Pruning Practices in the Landscape
By Gregg O'Connor
Pruning is the selective removal of plant parts to achieve particular results. Pruning is a cultural practice. Along with fertilization; irrigation; mulching; pest/disease and weed control, it plays an important role in helping us to achieve our goals in landscape management as a whole and with particular types of plants.
REASONS FOR PRUNING:
Keep plants from overgrowing their boundaries (if placed improperly). Remove dead, crossing, rubbing, broken, infected, infested or unsightly parts. Promote a denser canopy. Improve flower display. Improve fruit production. Shape into neat, geometric forms. Remove branches or fronds which pose a safety hazards. Rejuvenate old or unhealthy plants. Root prune rootbound plants or girdling roots at time of planting to encourage roots to spread. Remove parts that have reverted back to their less desirable genetic parentage. Train young plants to influence their eventual form and health. Eliminate potential for flower, fruit or seed production in the coming year. Reduce shade to understory plantings or turf. Increase air circulation through a plant/planting. Increase sunlight penetration into plant canopy.

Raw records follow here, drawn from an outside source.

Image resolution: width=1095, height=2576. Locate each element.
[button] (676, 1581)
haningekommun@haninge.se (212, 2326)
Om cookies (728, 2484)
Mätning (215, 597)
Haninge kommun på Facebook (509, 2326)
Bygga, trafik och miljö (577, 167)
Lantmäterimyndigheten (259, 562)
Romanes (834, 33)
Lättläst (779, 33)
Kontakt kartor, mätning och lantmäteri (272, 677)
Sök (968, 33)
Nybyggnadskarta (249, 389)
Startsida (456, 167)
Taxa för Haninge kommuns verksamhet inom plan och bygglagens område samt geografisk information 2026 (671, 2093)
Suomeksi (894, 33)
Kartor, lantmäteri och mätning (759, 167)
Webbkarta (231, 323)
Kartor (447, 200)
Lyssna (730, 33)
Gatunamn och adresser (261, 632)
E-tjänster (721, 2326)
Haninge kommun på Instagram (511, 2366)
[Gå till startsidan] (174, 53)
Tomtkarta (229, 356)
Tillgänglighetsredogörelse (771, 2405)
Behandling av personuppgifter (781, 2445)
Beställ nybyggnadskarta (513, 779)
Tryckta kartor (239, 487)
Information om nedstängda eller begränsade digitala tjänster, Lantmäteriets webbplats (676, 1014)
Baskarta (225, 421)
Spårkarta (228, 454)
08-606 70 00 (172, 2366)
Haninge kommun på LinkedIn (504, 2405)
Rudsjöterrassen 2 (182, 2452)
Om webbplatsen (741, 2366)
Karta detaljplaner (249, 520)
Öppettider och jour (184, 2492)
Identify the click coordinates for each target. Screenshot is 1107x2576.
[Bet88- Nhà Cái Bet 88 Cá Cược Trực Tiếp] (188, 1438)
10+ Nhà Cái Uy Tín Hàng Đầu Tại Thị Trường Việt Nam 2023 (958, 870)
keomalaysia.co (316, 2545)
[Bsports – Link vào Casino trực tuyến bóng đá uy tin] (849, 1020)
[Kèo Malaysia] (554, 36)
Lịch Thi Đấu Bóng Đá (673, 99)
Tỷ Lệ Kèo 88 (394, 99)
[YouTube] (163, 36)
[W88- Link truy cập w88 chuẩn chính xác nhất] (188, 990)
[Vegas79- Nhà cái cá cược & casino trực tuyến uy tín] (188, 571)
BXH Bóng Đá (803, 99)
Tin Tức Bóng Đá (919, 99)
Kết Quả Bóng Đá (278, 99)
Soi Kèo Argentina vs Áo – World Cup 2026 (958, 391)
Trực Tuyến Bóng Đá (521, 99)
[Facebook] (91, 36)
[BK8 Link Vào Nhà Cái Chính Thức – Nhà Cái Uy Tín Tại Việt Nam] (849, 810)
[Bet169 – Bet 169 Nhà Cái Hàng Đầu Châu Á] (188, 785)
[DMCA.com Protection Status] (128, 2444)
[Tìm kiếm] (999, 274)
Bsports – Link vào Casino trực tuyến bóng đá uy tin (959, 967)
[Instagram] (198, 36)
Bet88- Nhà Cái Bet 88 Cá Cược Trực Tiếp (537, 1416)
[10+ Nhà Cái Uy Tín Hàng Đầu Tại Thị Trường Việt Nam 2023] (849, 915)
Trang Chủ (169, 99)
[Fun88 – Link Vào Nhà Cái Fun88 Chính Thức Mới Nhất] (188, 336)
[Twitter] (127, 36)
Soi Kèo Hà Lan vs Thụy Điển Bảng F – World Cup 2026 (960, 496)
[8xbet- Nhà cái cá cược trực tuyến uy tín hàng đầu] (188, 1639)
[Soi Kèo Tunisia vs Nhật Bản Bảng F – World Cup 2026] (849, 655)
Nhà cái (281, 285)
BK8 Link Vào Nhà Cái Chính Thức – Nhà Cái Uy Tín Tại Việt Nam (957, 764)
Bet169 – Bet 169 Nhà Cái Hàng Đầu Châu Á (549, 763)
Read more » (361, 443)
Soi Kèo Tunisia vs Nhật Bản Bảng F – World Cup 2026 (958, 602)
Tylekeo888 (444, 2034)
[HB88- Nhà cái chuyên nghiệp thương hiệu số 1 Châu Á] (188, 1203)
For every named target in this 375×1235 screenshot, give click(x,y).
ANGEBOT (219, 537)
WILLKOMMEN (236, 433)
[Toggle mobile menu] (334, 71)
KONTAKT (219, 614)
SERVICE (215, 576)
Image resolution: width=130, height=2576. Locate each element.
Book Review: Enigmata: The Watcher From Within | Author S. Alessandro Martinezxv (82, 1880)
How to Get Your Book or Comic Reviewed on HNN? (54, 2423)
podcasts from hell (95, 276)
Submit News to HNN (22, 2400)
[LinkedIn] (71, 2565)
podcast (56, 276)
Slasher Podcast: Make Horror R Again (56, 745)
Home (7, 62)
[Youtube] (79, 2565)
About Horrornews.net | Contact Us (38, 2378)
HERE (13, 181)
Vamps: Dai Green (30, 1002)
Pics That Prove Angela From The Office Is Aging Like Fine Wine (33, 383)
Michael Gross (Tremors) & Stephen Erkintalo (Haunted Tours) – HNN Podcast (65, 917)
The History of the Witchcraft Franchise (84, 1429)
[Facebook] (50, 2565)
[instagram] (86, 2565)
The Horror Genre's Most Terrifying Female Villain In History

Remove suckers from the base of a plant. Remove watersprouts from the branches. “Fix” a poor pruning job. Aim growth in a particular direction. Reduce frequency of need for physical pruning.
THE TYPES OF PLANTS WE PRUNE:
Shade and ornamental trees, Deciduous shrubs, Vines, Groundcovers, Turfgrasses, Annuals, Fruit trees, Palms, Foliage plants, Hedges, Perennials, Nut trees, Ornamental grasses, Conifers, Specimen plants, Flowers, Evergreens, Flowering shrubs, Broadleaf evergreens, Herbaceous plants, Woody plants, Hardy plants, Tender plants, Native plants, Exotic plants, Tropical plants, Temperate plants, Subtropical plants, Edible plants, Herbs, Bushes, Flowering trees, Bulb plants, Landscape plants, Nursery plants, Greenhouse plants, Lianas, Needle evergreens, Deciduous conifers, Ornamentals, Bedding plants, Cycads, etc.
METHODS OF PRUNING:
• Chemical pruning-using synthetic substances (PGRs) to alter plant growth processes “Frost pruning”- removing all freeze damaged portions of the plant, but leaving living tissue to regrow the plant.
• Deadheading-taking off spent flower blooms to encourage more blooms and reduce disease potential.
• Heading back-making a cut just above a shoot bud, branch crotch or node.
• Mowing/Scalping/Verticutting-cutting turfgrasses to maintain dense, low growing groundcover.
• Pinching-using thumb & forefinger to snap off soft, single branch tips, encouraging branching.
• Pollarding-cutting all branches to the same indiscriminate location every year, creating witches broom effect.
• Rejuvenation-removing at least 1/3 of the old stems to the ground, often all stems are cut to almost ground level.
• Root pruning-cutting roots to encourage them to spread outwardly or branch.
• Shearing/Trimming/Shaping/Clipping-cutting off new, soft growth uniformly to form geometric shapes.
• Thinning-removing up to 1/3 of a plants’ stems entirely, to the ground in basal growing plants.
• SOME PROBLEMS PRUNING CAN CAUSE:.
• Removing too much growth can lead to the demise of some plants.
• Pruning at the wrong time can eliminate potential for flower or fruit production for the year.
• Pruning late in the season keeps woundsfrom adequately “healing”. and new growth, is more subject to freeze damage than is hardened growth.
• Pruning of formal hedges so that the top is wider than the bottom reduces light penetration to lower foliage resulting in a thinning of the underparts of the canopy and a gradual decline of the planting.
• Pruning of wet plants can spread infectious plant diseases (fungi, bacteria, viruses).
IN SUMMARY:
Before embarking on a pruning task, accurately identify the plant and determine the purpose the plant serves or the customers’ expectations of it in the landscape. Consider the effect timing will have on the goal of pruning it. Always use sharpened, lubricated and disinfected tools.